Former French president Charles de Gaulle is accused of being a racist responsible for the deaths of thousands of Algerian auxiliaries at the end of the country’s independence war 41 years ago.
This is according to a controversial new book on the conflict, A French Lie by Georges-Marc Benamou, which forms the basis for a lawsuit alleging crimes against humanity.
The lawsuit is to be filed at the Paris courts on Tuesday, targeting one of de Gaulle's last surviving cabinet members - former armed forces minister Pierre Messmer.
Citing government minutes from 1962, the book claims that in his haste to wrap up the Algerian trauma President de Gaulle pulled out white "pied-noir" settlers, but refused any escape route for the estimated 300,000 "harkis" who faced terrible reprisal for having fought on the French side during the war.
"We cannot move out every Muslim who decides he does not agree with his new government," the book quotes de Gaulle as saying in January, two months before signing of the Evian peace accord with the Algerian National Liberation Front (FLN).
In April that year the president was quoted as telling the cabinet that the "harki" locals were a "rag-tag who served absolutely no purpose and of whom we must rid ourselves as soon as possible," and he was later recorded as exclaiming, "French - those people?
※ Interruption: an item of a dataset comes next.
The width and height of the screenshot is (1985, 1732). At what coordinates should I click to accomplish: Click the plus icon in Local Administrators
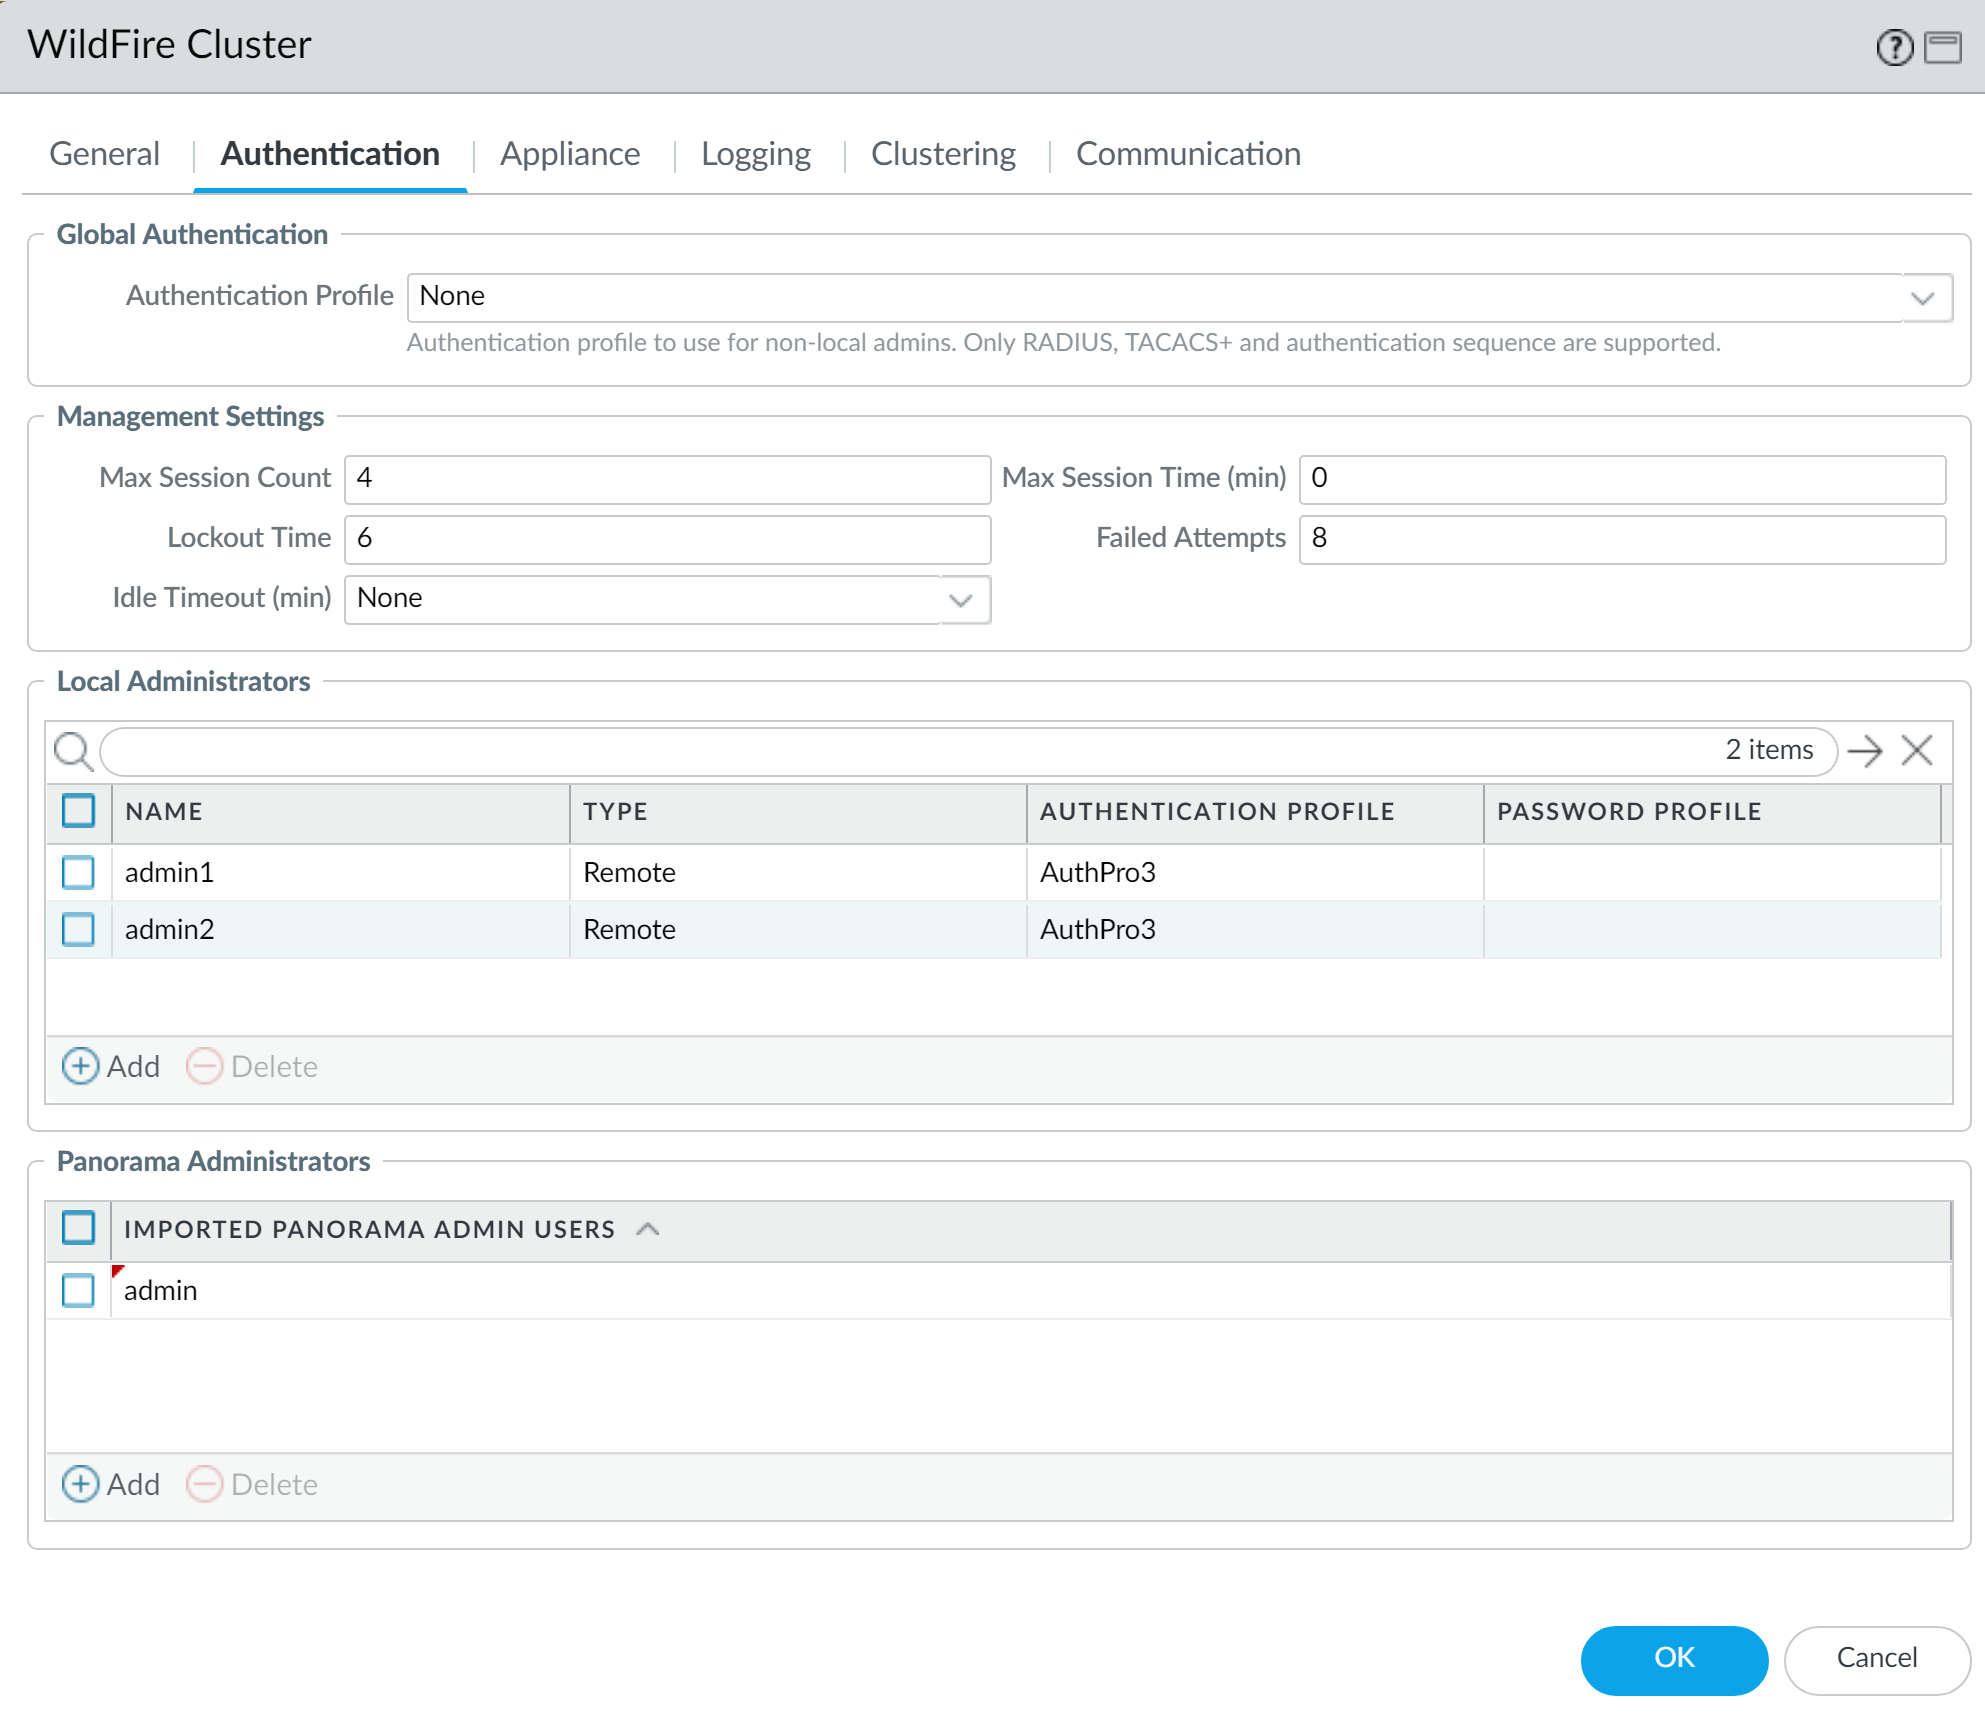tap(80, 1066)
With their turbans and djellabas!"
According to Benamou, de Gaulle was partly motivated by his "19th century prejudices ... a frantic desire to keep France white and break with the less ethnic conception prevailing under the Third Republic," which ended with de Gaulle's accession to power in 1958.
The Evian accord stipulated an amnesty by both sides, but within weeks of the withdrawal of French forces later that year the victorious FLN massacred tens of thousands of harkis.
Estimates of those who died vary between 70,000 and 150,000, while only around 40,000 made it to France.
The Charles de Gaulle Institute, which safeguards the late president's memory, reacted angrily to the accusations of racism - drawing attention to "his achievements directed towards the emancipation of overseas peoples," and disputing the "exaggerated" numbers of harkis.
Messmer, who at 87 is one of the few people left alive with inside knowledge of the affair, also denied the harkis had been cynically left to their fate.
Auxilliaries who died are estimated at between 70,000 and 150,000, while only 40,000 made it to France
He told Le Point magazine that they were all offered the choice between integration into the French army or a small pay-off - and that most took the pay-off.
Campaign against mistreatment
Tuesday's law-suit is being lodged by groups representing harkis who have been campaigning for years for recognition of their mistreatment.
In September 2001 they won the first acknowledgement of official French shame with a "day of national homage" in which President Jacques Chirac unveiled a plaque in their memory.
"It was a genuine act of ethnic cleansing"
Their lawyer Emmanuel Altit said with the passage of time new evidence had come to light which proved their case.
"It was a genuine act of ethnic cleansing. Startling new documents are appearing from the period and people want to speak out. The aim of our plea is judicial ... but it is also an act of education and of therapy. France's perception of its victims has changed," he said.